There’s no good justification for that. Applications are a systematic, structured activity. You do one thing, then you do another thing, you input information in a specific and specified way, and information goes from you to a recipient in a structured way. This is exactly what a forms-based interface, as you get on the Web, is perfect for.

Sadly, the business school applications process also shows what the Web is worst at. Both application ASPs (strangely, not redundant), Embark and Apply Yourself are slooooow. Molasses. Trailing even the Greek Olympic construction organization, the Microsoft security patching team, Japanese economic recovery, the Chicago Bulls’ rebuilding project, etc. Slow. There’s nothing as nerve-wracking as waiting and waiting for the server to tell you that, yes, we received the 500 words of information that you just gave us fine, thank you, please proceed on to the next step. I’d imagine that many people give up when they tire of waiting, and more give up when their precious application times out, with the loss of all the information they just entered. It didn’t have to be this way; schools know about how many people will apply every year, and infrastructure could be built to support the expected number of users.

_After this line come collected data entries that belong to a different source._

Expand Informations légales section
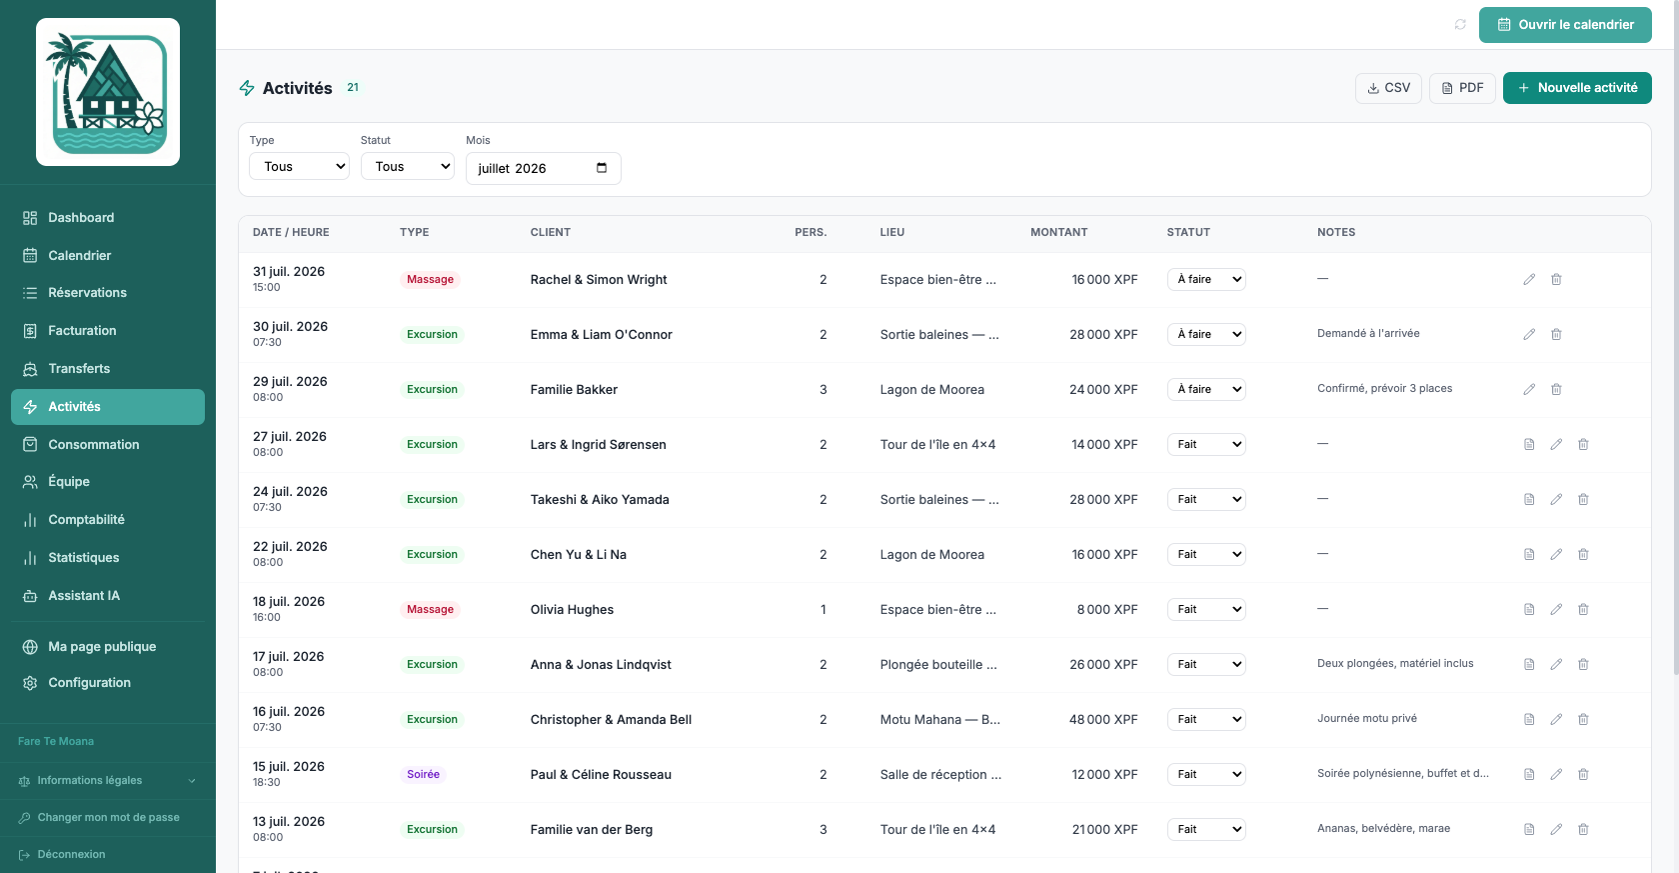 pyautogui.click(x=108, y=781)
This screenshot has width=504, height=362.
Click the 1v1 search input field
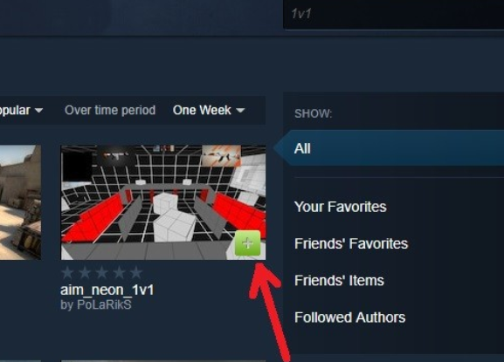click(x=394, y=14)
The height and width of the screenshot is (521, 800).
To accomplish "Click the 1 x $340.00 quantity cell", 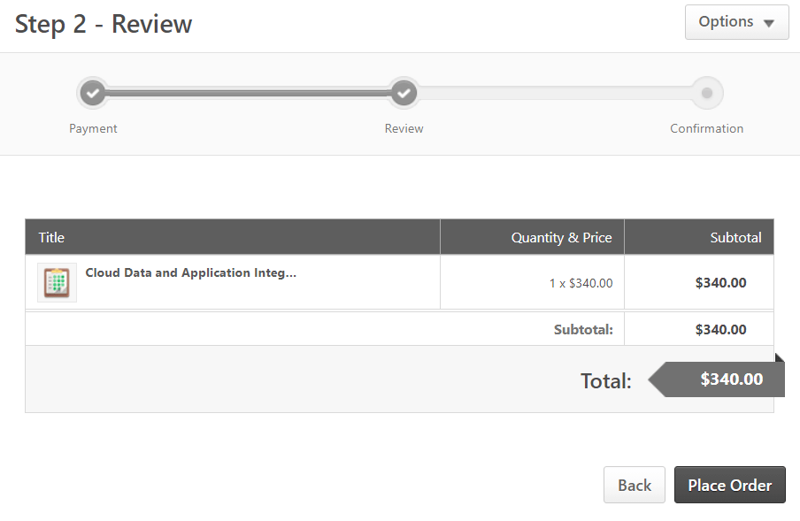I will [x=581, y=283].
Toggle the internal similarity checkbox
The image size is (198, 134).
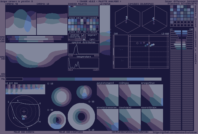coord(83,36)
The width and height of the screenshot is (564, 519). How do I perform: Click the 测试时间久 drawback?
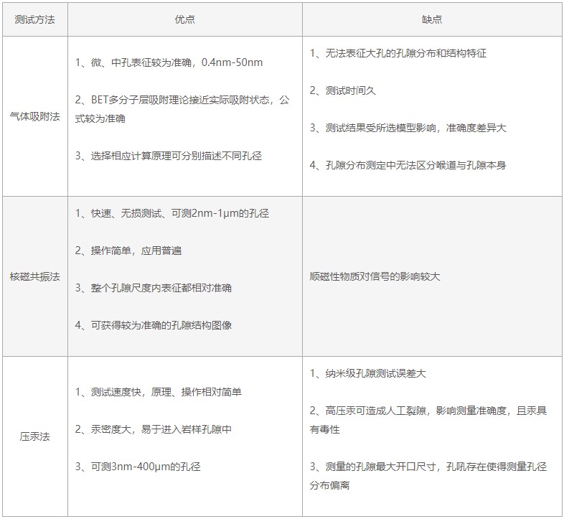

The benefit of waiting for these slow servers to be of some use is also minimized because the various schools don’t share a single application infrastructure like, say, law schools do. This means that every time I entered my resume, I had to do it a little differently to follow each school’s slightly different format for the same information. Each essay that was shared between two schools had to be uploaded twice. Everybody needed my name, social security number, birth date, and everybody needed it separately. That’s a hassle for me and probably costs the school accepting the application more, because each school needs to invest in setting up their own online application or pay one of the ASPs to give them one.

Now, for the same investment in time (filling out each school’s birth date, resume, etc., individually), I could’ve avoided the wait and ensured data integrity by filling out the paper application. When the Web designer says he won’t use the Web application, that’s not a good sign.